# Belmar, Shark River inlet 11/27



## KT_UMCP (Oct 11, 2005)

Started fishing the inlet with green crabs at 1pm and got skunked aside 2 togs that were 12". Water is getting cold so I am assuming that the togs moved into deeper waters.


----------



## jungfish (Dec 27, 2005)

*11/27*

What's up man. I'm assuming you went fishin yesterday or are you posting a report from a month ago. Just busting your b*lls. See ya when you get back in town this weekend.


----------



## KT_UMCP (Oct 11, 2005)

Yeah man I got skunked today. That hole we fished at in the inlet someone must of fished there before and left one helluva a hairball line snag mess. Right at the specific spot I always toss at. It was cold yesterday, even colder with that face wind. Fingers went numb and my booger juice just about froze to my face  .

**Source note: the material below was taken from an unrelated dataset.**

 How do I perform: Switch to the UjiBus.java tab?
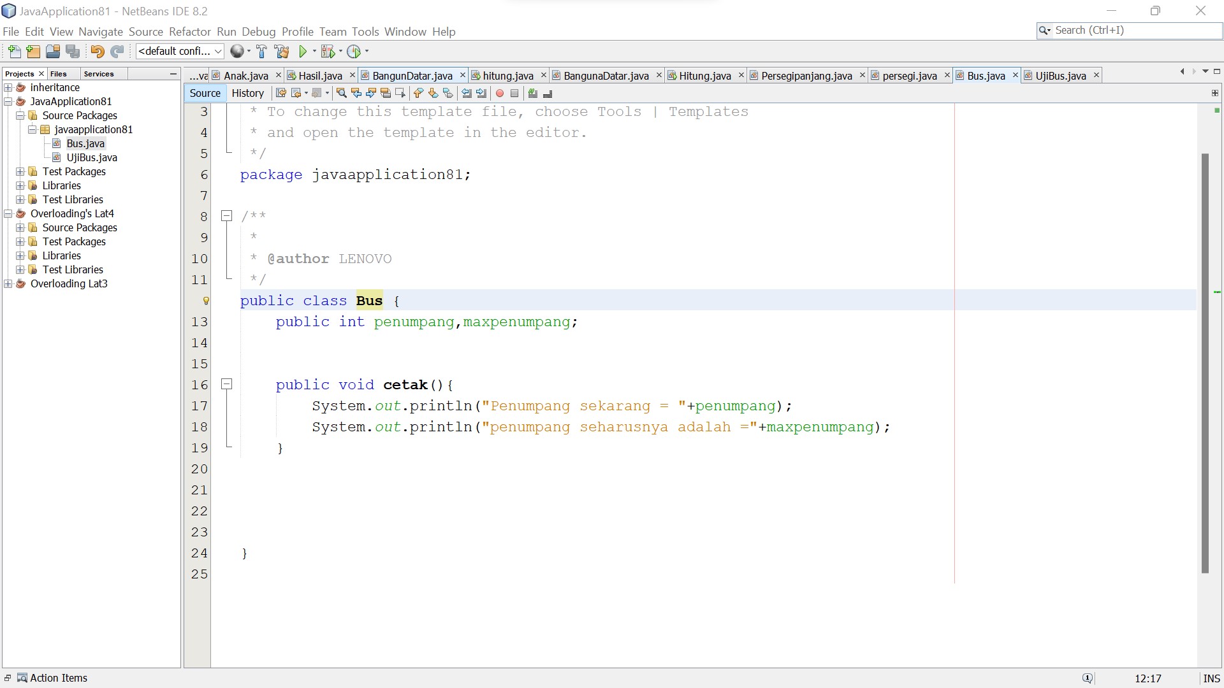(x=1060, y=76)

Decided to call it quits for today. I am going to install wooden floor in the walk-in closet and finish the molding. There are party boats out there targeting mackeral out of Belmar. Depending on how much I get done and how I feel I may take out a Party Boat tomorrow morning for some togs. I give you a holla when I get back in town on Saturday morning.

Ohh I just realized I posted the wrong month. that's 12/27 you smartass


----------